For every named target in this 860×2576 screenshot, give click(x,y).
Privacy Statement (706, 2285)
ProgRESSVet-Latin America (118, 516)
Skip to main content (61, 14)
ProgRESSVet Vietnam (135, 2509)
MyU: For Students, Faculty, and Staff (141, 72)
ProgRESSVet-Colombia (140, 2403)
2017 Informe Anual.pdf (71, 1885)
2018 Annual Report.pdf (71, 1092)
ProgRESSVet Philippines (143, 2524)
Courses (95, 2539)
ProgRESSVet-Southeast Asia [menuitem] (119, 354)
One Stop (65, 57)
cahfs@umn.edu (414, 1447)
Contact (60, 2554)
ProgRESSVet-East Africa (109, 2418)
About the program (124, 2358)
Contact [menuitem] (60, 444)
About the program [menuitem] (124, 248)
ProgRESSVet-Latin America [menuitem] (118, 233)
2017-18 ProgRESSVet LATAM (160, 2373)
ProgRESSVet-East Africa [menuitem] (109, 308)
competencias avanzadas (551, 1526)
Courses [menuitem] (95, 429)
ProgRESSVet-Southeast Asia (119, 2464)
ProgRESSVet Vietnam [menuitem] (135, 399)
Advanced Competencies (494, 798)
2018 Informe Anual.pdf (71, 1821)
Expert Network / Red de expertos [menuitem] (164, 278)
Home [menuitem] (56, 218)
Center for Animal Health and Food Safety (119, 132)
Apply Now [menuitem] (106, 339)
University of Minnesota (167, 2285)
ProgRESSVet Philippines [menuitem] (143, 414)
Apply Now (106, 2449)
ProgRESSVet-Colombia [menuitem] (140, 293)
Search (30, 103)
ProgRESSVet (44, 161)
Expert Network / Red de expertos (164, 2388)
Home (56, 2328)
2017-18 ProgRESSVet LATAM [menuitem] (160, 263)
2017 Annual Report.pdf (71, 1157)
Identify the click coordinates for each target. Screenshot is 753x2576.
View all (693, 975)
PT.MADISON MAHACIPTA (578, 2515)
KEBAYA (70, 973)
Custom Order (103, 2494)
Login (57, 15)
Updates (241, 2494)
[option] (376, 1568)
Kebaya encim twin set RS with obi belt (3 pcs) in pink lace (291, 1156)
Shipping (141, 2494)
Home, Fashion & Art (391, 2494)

***

TASK STATEMENT:
If a line of the entries holds the word "program", copy it out.

TASK ANSWER:
About the program (124, 2358)
About the program [menuitem] (124, 248)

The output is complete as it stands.